Tuesday, December 15, 2015

Cheesey Mixed Vegetable Caserole


This side dish is wonderfully delicious!  I love the addition of sliced water chestnuts for crunchiness, and the cracker/butter topping is perfect. 

I tweaked a recipe of Paula Deen's, found in her Paula Deen's Kitchen Classics
cookbook...


She used a can of Veg-All....I cooked a bag of frozen mixed vegetables.

Instead of using 3/4 c. mayonnaise, I used a can of cream corn and about 1/4 c. mayo for creaminess. 

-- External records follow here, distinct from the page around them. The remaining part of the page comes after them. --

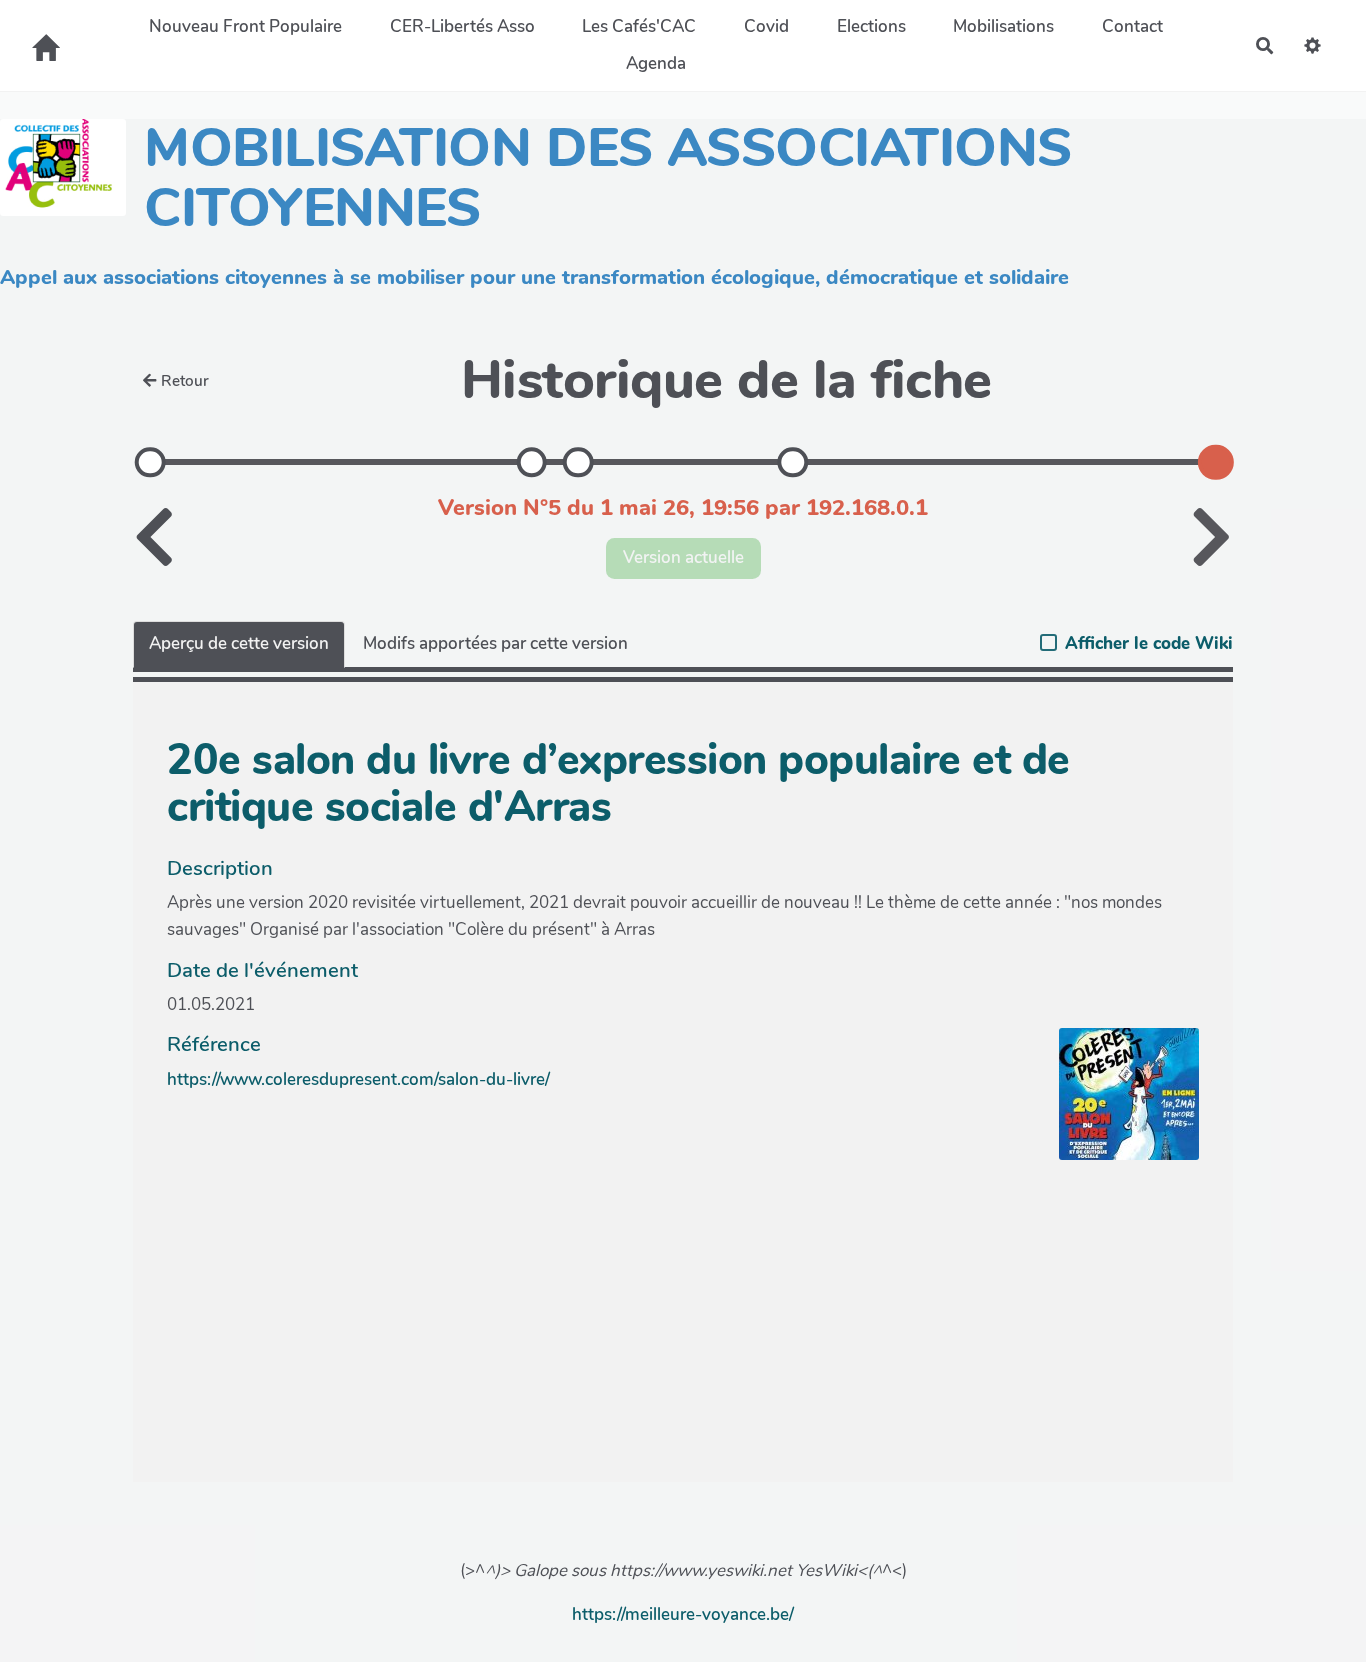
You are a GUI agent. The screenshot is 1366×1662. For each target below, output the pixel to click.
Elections (871, 26)
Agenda (656, 63)
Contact (1132, 26)
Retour (185, 381)
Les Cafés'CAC (639, 26)
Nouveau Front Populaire (245, 26)
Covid (766, 26)
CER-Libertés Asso (462, 26)
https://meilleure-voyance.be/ (683, 1614)
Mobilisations (1003, 26)
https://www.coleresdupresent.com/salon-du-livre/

I also sauteed the celery and onion. 

I had this in the oven in less than 15 minutes. As the veggies cook, you can grate the cheese, open the corn and saute the celery and onion. 

It would go perfectly with any meat. We enjoyed it with meatloaf. 



MIXED VEGETABLE CASSEROLE

1 - 1# bag frozen mixed vegetables, cooked el dente
1 (8 ozs) can sliced water chestnuts, rinsed and drained
3/4 c. chopped celery 
1/2 sm. onion, chopped
1 Tb. oil (I like coconut)
1 can (15 ozs) creamed corn
1/4 c. mayonnaise
1 c. grated (sharp) cheddar cheese 
20 Ritz crackers, crushed
2 Tb. melted butter 

Preheat oven to 350. Grease 1-1/2 qt. casserole dish; set aside.

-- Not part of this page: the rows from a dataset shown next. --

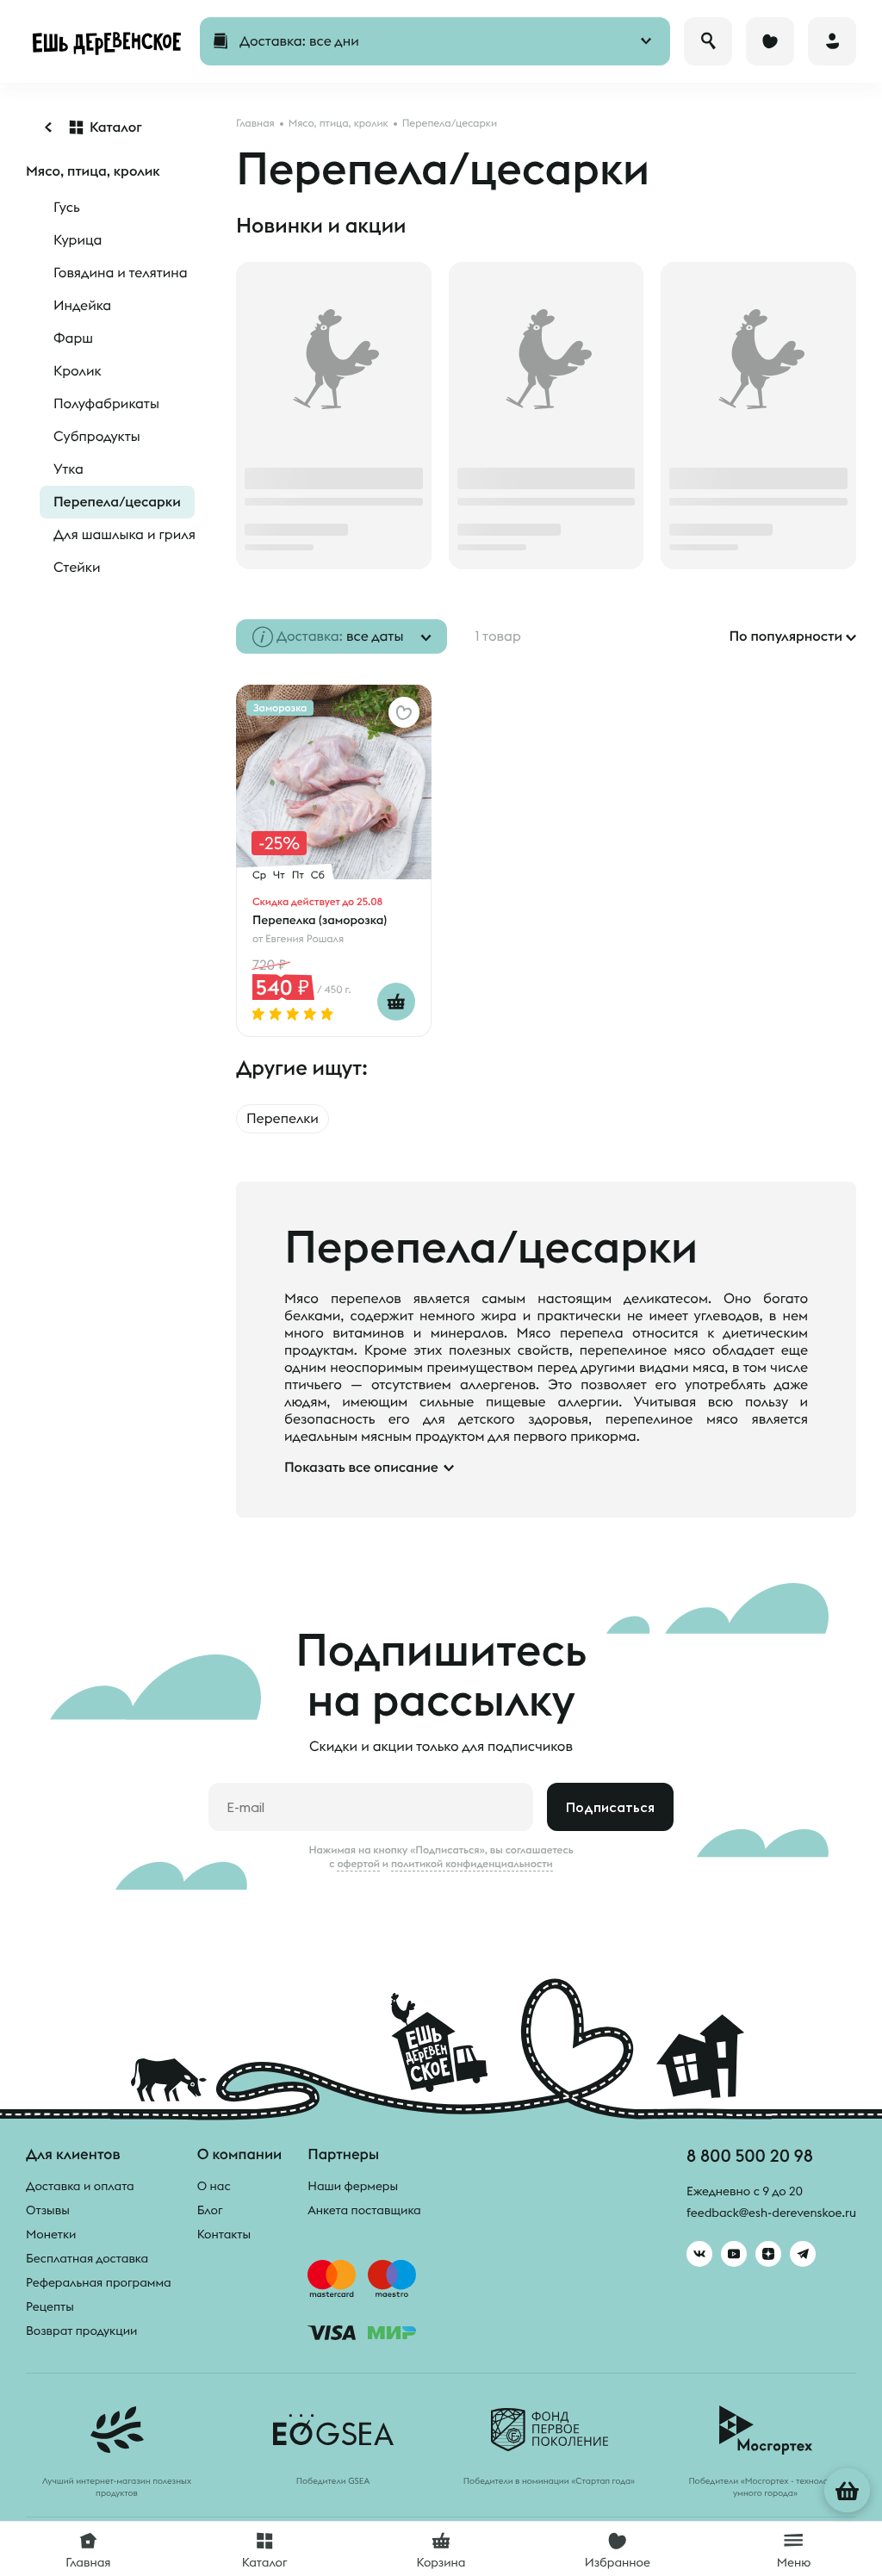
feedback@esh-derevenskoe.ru (771, 2212)
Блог (210, 2210)
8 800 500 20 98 (749, 2155)
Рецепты (50, 2306)
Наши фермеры (352, 2186)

In medium saucepan, cook vegetables; drain; set aside.
In same saucepan, heat oil; saute celery and onions in oil for 
about 8 minutes, stirring often. 

In large bowl, combine vegetables, chestnuts, corn, mayo & cheese. Pour into prepared baking dish; bake for 30 minutes, uncovered. 

While casserole is baking, combine cracker crumbs and melted butter; blend well.  Sprinkle over top of casserole after 30 minutes of baking; return to oven to bake about 8 minutes longer or until browned and bubbly.